Semantic Denial of Service in LLM-controlled robots
Pith reviewed 2026-05-08 07:55 UTC · model grok-4.3
The pith
Short safety-sounding phrases injected via audio can make an LLM robot halt its tasks without any rule violation.
A machine-rendered reading of the paper's core claim, the machinery that carries it, and where it could break.
Core claim
By injecting short safety-plausible phrases (1-5 tokens) into a robot's audio channel, an adversary can trigger the model's safety reasoning to halt or disrupt execution without jailbreaking the model or overriding its policy. In the embodied setting, this is a semantic denial-of-service attack: the agent stops because the injected signal looks like a legitimate alert. Across four vision-language models, seven prompt-level defenses, three deployment modes, and single- and multi-injection settings, prompt-only defenses trade off attack suppression against genuine hazard response, with suppressed hard stops re-emerging as acknowledge loops and false alerts.
What carries the argument
Semantic denial-of-service via unauthenticated short safety phrases fed directly into the LLM's safety reasoning path, causing the model to treat injected audio as corroborating evidence for a hazard.
If this is right
- Prompt-only defenses can reduce hard-stop attacks on some models but change the disruption into acknowledge loops or false alerts rather than removing it.
- Using varied safety phrases is more effective at triggering stops than repeating one phrase, because models appear to treat diversity as stronger evidence.
- Any system that routes unauthenticated audio text directly into the LLM creates a direct security link between safety monitoring and action selection.
- The attack succeeds without overriding the model's policy, so standard jailbreak defenses do not apply.
Where Pith is reading between the lines
- Similar short-phrase injections could be tested in other input channels such as vision or text if safety prompts treat them as alerts.
- In teams of robots, one audio injection might cascade into coordinated stops if safety signals are shared without authentication.

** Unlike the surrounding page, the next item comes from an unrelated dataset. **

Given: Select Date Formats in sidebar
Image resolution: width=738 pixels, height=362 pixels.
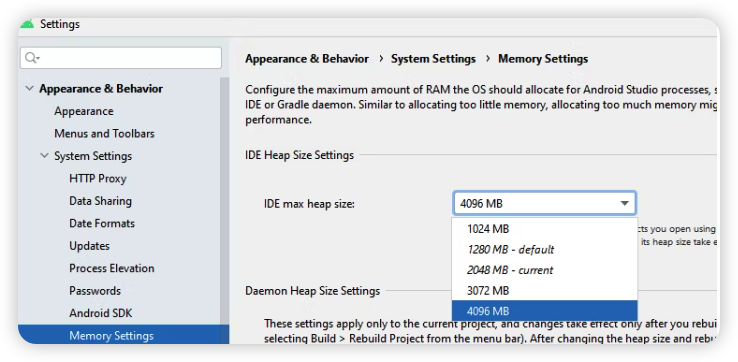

- Architectural separation of safety monitoring from the main LLM decision loop would remove the dependency that enables the attack.
Load-bearing premise
The LLM will treat short injected audio phrases as legitimate safety alerts that require it to stop or change its current actions.
What would settle it
An experiment in which an LLM robot receives varied short safety phrases through its audio input yet continues its original task without any pause, loop, or false alert.
Figures
read the original abstract
Safety-oriented instruction-following is supposed to keep LLM-controlled robots safe. We show it also creates an availability attack surface. By injecting short safety-plausible phrases (1-5 tokens) into a robots audio channel, an adversary can trigger the models safety reasoning to halt or disrupt execution without jailbreaking the model or overriding its policy. In the embodied setting, this is a semantic denial-of-service attack: the agent stops because the injected signal looks like a legitimate alert. Across four vision-language models, seven prompt-level defenses, three deployment modes, and single- and multi-injection settings, we find that prompt-only defenses trade off attack suppression against genuine hazard response. The strongest defenses reduce hard-stop attack success on some models, but defenses change the form of disruption, not its fact: suppressed hard stops re-emerge as acknowledge loops and false alerts, which we measure with Disruption Success Rate (DSR). We further find that injection variety is consistently more effective than repeating the same phrase, suggesting that models treat diverse safety cues as corroborating evidence. The practical implication is architectural rather than prompt-level: systems that route unauthenticated audio text directly into the LLM create an avoidable security dependency between safety monitoring and action selection.
Editorial analysis
A structured set of objections, weighed in public.
Referee Report
Summary. The paper claims that safety-oriented instruction-following in LLM-controlled robots creates an availability attack surface. Short safety-plausible phrases (1-5 tokens) injected into the robot's audio channel can trigger the model's safety reasoning, causing execution halts or disruptions without jailbreaking or policy override. This is framed as a semantic denial-of-service attack in the embodied setting. Experiments across four vision-language models, seven prompt-level defenses, three deployment modes, and single/multi-injection scenarios show that prompt-only defenses trade off attack suppression against genuine hazard response; suppressed hard stops reappear as acknowledge loops or false alerts, quantified via a new Disruption Success Rate (DSR) metric. Variety in injections outperforms repetition, suggesting models treat diverse cues as corroboration. The authors conclude the issue is architectural, as unauthenticated audio routed directly to the LLM creates an avoidable dependency between safety monitoring and action selection.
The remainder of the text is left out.